日本が強敵カメルーンから金星を挙げる興奮とスリリングな経験を同時に味わった長い一日を無事に乗り切り、眠りについてからどれくらい時が経ったかはわかりません。少なくともまだまだ寝ていたい時間だったことは間違いありません。そんなささやかな僕の安息を打ち破るように僕の携帯電話がなりました。「だ、誰だよ、、もう少し寝かせ、、て、、」
「ツトムか!? 大丈夫か!!?」
電話の主は日本にいる兄でした。寝ぼけていた僕は状況が把握できませんでしたが、どうやら昨夜、試合後に襲われたカメラマンの話題が日本で大々的なニュースになっていたそうです。注目が集まる日本代表の試合直後の出来事です。しかも、懸念されていた治安の悪さが現実のものになってしまったのだから、話題になりそうな事件ではありました。しかし、なぜわざわざ国際電話(電話代はこちら負担)までかけてくるんだ。「やっと眠れたのに何考えてやがる、こいつ、、」と内心毒づきながらさらに話を聞いていると、一気に目が覚めました。
なんと被害に遭ったカメラマンが僕と同い年だったそうです。
「日本人フリーカメラマン(32)が強盗被害」
ネットで検索すると、こんな見出しが並んでいました。個人が特定されるような情報はなく、32歳のフリーランスの日本人カメラマンということだけが分かる内容でした。兄は僕の安否を心配してくれていたようでした。
僕たちはめちゃくちゃ仲の良い兄弟ではなく、なんなら年賀状の交換くらいしかしない間柄ですが、そういえば、僕がバイクに乗り始めた頃、近所の交差点で事故があったときも、たまたま通りかかった母が救急車の走り去ったあとの事故現場を目撃して兄に話したところ、「どんなバイク!?」と聞き、母が要領を得ない答えをすると、確認のために事故現場まで走ってくれるような兄なのです。毒づいてごめんね、兄ちゃん。心配してくれてありがとう。僕は無事だよ。でも、今は寝かせて!

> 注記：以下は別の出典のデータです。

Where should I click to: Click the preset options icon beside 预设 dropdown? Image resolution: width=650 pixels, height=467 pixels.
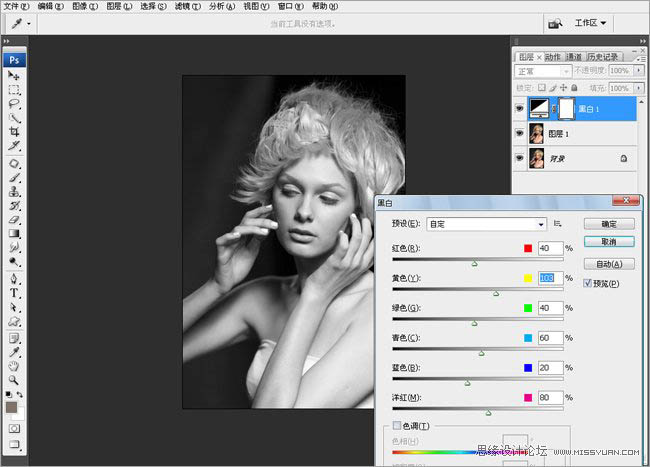coord(558,224)
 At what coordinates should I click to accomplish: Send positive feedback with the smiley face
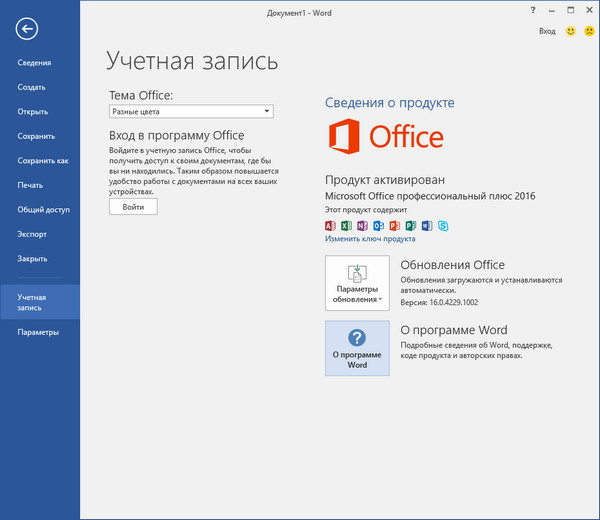pyautogui.click(x=570, y=32)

取材に来ていたフリーカメラマンはだいたい把握していましたが、僕と同い年の人間はいません。もしかしたら、海外に拠点を置いている僕が知らない人かと思いましたが、さらにニュースを探していると一社だけもう少し踏み込んだ情報を盛り込んでいる記事をみつけました。それは某Jリーグクラブのオフィシャルカメラマンという情報でした。そこで被害者が誰だかすぐに分かりました。南アフリカに入ってから顔を合わせていないのも合点がいきました。なぜなら、彼は取材ADを持っておらず、観戦チケットを自分で用意して観客席から試合を撮ったり、スタジアム周辺の雑観を撮影する業界でいうチケット取材をしていたからです。
僕自身も4年前のドイツ大会ではチケット取材をしていたこともあって、同世代のカメラマンとして「危険を犯してでも現場にいきたい」という切実な思いは痛いほど分かりました。そして、現場でカメラマンが唯一の武器となる機材を奪われる喪失感もよく理解できました。なぜなら僕自身がわずか4ヶ月前に冬のオリンピック取材で訪れたバンクーバーの街で機材をすべて盗まれていたからです。
当時はそこまで親しい間柄ではありませんでしたが、何か力になれることはないかとSNSを通じて連絡をとりました。詳しい状況を聞くと、スタジアム近くに予約したホテルへ戻るために試合後すぐの人混みに紛れて移動していたそうです。しかし、途中で同行者とはぐれてしまい、ホテルまであと少しというところで人気のない通りにでて、その瞬間に羽交い締めにされてしまったとのことでした。取材予定や移動予定もまったく違うので直接、力になれることは限られていましたが、現地でフォトグラファーのサポートに来ているメーカーの担当者に連絡をして、できる範囲でのサポートを願い出ることしかできませんでした。
そして、カメルーン戦から5日後、ダーバンで行われた日本対オランダ戦の会場のスタンドに彼の姿を発見しました。少し照れくさそうな、それでいて満面の笑みが、この取材が彼にとって楽しい経験になっていることを物語っていました。
ちなみに、この話には後日談があって事件から3日後に5人組の犯人が捕まり、機材は無事に戻ってきたそうです。そして、カメラの中には犯人たちが自撮りしている画像が残っていたとか。